Supreme court agrees to rule on GLC Case

A 7-member panel of the Supreme Court presided over by Justice Jones Dotse on Friday  expressed its willingness and eagerness to determine the case instituted against the General Legal Council (GLC) by the US based lawyer, Professor S. Kwaku Asare, challenging the constitutionality of the selection methods and criteria used in the admission of LLB holders who desire to acquire licenses to practice law in Ghana.
The panel expressed its displeasure at claims that they have been slow in deciding the case because 4 senior members of the Court are on the GLC while assuring the parties that it was ready and able to do justice in this cause.
The 4 members who are on the GLC are not part of the panel. On October 15, 2015, Prof Asare filed a suit against the GLC and the Attorney-General over the way and manner the Ghana School of Law conducts its entrance exams and interviews for law students who want admission into the professional programme.
Among others, he alleged that the GLC’s entrance exams and interviews violate Articles 11(7), 297(d), 297(b), 296(a)(b), 23 and 18(2) of the 1992 Constitution.
The plaintiff also alleged that Regulation 3 of LI 1296 was unconstitutional for being void-for-vagueness.
While the Court’s rules required the AG and GLC to have responded by October 29, 2015, they responded on January 28, 2016 and April 14, 2016 respectively.
Curiously, neither party suffered any consequence for this delay.
In response to the delayed defenses, the plaintiff, pursuant to a live granted by the Court, filed an amended statement of case on June 15, 2016.
On 28th July 2016, the Court denied the plaintiff’s application to stop the GLC from holding the 2016 entrance examination. Notwithstanding the denial of the injunction, the substantive case was not called till today.
When the panel sat today, the GLC claimed that it had not been served with the plaintiff’s amended statement of case filed in June 2016 while the AG claimed it was in the process of filing an amended defense.
Curiously, rather than finding out from the Court’s registrar why the GLC had not been served and dismissing the AG’s flippant excuse that it was in the process of responding to an amended case filed 8 months ago, the presiding Judge ordered all the parties (GLC, AG and the APPLICANT) to clean up their records and also sanitize the records in the court.
All parties are also to ensure that they serve each other with all necessary documents and file a joint memorandum of issues.

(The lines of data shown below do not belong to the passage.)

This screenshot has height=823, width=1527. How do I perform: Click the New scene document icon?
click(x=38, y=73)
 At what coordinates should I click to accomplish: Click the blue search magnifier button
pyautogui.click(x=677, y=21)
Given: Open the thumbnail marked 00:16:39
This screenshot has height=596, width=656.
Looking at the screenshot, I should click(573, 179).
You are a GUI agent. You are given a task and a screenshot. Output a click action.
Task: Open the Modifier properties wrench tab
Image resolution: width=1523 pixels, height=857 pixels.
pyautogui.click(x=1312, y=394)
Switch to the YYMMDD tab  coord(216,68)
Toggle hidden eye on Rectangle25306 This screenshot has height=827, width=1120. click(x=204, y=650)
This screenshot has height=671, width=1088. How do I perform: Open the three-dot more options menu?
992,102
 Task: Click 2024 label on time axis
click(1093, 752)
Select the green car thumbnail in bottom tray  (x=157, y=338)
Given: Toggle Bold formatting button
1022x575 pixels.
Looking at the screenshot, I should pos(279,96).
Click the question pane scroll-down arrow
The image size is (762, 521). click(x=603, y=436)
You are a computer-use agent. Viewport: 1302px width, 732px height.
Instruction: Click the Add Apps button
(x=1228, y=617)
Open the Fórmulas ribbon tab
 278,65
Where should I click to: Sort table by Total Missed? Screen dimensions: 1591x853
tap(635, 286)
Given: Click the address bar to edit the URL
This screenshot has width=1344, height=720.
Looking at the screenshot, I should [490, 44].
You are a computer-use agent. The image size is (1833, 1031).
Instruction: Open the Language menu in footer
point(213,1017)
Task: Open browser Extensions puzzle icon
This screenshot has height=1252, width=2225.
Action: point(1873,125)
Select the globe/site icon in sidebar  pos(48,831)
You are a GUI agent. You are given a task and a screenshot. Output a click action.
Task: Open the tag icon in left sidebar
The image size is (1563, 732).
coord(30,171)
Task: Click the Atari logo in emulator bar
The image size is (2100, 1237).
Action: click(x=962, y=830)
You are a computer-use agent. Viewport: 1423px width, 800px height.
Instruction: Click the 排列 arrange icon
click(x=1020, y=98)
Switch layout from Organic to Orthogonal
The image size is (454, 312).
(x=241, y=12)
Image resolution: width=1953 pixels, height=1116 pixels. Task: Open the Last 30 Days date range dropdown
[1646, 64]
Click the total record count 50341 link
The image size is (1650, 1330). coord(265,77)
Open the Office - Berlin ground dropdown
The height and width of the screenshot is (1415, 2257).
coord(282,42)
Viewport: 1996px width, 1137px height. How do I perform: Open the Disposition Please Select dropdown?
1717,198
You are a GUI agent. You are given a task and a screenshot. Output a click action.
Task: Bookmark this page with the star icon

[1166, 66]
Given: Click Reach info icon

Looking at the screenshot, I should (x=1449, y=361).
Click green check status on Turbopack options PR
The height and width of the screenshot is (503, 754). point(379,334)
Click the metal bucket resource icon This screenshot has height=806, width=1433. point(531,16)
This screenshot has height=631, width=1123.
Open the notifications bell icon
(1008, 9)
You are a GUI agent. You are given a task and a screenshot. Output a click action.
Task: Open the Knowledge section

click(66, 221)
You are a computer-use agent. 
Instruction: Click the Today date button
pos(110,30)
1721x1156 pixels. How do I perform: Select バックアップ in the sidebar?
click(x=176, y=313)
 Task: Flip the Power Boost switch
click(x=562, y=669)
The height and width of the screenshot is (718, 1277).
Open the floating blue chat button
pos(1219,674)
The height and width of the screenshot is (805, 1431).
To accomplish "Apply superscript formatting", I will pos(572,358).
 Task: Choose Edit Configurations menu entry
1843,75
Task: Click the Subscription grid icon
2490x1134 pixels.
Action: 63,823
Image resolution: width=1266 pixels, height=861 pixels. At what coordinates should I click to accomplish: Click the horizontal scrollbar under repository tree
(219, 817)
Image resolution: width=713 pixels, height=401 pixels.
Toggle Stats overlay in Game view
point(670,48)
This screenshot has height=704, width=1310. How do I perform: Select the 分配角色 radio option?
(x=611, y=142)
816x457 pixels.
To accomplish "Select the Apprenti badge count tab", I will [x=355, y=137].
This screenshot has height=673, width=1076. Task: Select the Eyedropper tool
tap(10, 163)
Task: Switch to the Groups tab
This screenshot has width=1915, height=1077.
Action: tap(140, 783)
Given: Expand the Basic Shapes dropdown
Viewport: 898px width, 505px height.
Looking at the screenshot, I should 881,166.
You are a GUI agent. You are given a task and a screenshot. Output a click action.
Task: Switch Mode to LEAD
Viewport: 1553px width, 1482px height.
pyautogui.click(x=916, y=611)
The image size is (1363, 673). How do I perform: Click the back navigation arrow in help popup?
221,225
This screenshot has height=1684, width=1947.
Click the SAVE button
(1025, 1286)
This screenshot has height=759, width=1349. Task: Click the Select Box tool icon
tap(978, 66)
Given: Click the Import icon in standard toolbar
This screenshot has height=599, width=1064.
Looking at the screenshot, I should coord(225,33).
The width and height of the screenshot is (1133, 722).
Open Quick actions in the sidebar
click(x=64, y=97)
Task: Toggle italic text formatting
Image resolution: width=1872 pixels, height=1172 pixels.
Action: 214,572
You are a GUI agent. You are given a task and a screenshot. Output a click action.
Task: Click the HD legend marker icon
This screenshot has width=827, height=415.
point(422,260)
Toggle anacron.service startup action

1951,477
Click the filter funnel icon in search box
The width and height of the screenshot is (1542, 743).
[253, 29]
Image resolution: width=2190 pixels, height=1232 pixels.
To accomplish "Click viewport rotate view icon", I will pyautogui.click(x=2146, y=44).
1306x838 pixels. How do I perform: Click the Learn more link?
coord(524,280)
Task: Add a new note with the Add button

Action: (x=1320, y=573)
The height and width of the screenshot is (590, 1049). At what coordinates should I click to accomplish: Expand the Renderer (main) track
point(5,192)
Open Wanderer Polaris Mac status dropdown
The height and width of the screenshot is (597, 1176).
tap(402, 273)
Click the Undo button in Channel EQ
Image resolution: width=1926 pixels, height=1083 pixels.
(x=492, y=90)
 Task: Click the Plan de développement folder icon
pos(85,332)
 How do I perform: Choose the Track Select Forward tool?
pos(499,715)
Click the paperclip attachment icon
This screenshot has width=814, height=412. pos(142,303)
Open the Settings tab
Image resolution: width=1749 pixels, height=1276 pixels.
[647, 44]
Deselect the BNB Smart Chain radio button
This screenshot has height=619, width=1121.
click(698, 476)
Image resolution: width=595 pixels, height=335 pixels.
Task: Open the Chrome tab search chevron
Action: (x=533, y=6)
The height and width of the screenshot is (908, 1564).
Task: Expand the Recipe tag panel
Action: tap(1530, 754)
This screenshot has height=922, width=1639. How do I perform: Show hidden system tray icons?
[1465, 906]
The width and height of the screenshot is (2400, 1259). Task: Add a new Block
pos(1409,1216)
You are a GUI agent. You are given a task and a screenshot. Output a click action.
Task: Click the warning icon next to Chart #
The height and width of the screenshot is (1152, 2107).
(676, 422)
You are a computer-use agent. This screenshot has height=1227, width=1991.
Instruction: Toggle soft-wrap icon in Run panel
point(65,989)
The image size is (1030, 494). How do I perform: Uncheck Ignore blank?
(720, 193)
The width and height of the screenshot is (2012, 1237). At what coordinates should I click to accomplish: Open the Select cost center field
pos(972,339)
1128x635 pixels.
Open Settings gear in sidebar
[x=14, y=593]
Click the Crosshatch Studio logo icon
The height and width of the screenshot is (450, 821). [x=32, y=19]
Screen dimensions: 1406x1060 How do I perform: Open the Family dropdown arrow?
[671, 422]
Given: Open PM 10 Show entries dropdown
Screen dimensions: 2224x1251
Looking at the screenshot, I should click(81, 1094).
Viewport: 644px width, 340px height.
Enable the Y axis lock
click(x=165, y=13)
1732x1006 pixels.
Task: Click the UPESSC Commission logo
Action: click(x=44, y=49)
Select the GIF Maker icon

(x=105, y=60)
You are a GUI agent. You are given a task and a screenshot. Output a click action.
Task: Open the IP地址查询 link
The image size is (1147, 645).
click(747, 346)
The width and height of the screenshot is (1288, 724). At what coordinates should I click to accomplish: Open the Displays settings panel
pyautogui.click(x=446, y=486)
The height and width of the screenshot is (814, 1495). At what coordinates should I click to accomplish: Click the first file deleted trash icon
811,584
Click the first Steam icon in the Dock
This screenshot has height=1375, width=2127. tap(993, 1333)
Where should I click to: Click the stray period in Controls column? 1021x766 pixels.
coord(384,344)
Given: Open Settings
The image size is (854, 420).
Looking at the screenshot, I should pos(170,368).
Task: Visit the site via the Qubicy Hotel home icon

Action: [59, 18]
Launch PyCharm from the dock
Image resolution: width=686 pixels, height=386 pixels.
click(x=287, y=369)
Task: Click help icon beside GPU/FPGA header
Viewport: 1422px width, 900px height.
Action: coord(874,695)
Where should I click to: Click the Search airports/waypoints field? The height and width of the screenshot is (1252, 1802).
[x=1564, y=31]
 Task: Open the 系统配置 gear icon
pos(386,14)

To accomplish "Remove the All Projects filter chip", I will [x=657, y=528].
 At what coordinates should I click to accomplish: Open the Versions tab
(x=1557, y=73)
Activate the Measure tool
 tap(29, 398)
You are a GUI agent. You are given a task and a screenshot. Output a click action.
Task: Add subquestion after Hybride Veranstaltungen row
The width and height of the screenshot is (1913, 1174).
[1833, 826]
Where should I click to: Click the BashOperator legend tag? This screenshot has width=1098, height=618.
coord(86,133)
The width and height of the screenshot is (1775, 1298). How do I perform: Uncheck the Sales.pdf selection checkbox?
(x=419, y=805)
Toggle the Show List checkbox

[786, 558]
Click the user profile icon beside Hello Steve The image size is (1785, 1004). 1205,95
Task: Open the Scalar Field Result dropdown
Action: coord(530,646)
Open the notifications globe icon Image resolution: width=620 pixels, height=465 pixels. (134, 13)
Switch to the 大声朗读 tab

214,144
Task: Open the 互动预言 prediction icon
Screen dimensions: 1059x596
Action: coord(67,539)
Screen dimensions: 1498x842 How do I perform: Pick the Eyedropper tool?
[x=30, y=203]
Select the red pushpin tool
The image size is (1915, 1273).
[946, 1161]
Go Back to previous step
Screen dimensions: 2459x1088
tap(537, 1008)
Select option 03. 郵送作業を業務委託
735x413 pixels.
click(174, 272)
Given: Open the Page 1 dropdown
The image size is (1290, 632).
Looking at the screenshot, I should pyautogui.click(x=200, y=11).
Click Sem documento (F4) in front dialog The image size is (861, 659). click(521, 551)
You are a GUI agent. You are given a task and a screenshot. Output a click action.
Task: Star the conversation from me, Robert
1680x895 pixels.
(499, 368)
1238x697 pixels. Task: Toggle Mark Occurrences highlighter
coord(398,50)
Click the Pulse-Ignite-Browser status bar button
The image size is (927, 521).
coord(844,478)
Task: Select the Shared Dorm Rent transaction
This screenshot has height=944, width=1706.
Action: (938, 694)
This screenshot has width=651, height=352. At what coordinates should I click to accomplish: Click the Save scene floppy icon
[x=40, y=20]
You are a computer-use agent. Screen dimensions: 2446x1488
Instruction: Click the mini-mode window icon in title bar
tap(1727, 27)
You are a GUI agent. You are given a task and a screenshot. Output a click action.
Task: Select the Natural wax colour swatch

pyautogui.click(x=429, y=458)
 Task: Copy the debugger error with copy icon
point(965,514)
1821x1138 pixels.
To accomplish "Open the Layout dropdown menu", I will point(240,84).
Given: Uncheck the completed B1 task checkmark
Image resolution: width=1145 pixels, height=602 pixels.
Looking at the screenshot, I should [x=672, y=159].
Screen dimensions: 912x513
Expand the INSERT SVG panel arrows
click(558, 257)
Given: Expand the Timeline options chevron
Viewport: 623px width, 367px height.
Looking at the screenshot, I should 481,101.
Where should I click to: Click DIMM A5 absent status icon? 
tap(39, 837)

It is worth stating that parties file their cases and pay for the other parties to be served. Thus, they are not responsible for serving the other parties. Even more curious, the case was adjourned sine die rather than with firm timelines on when the case will be decided.
The Panel members acknowledged the importance of the issues raised by the case and the public interest in seeing a quick resolution.
Unfortunately, the Court’s failure to query the Registrar on the GLC’s claim that it had not been served and to set a clear timeline for the resolution of the case will only fuel speculation that justice is being delayed and denied.
Certainly, given the importance of the case and the number of law students affected, it should not take more than 20 months to resolve.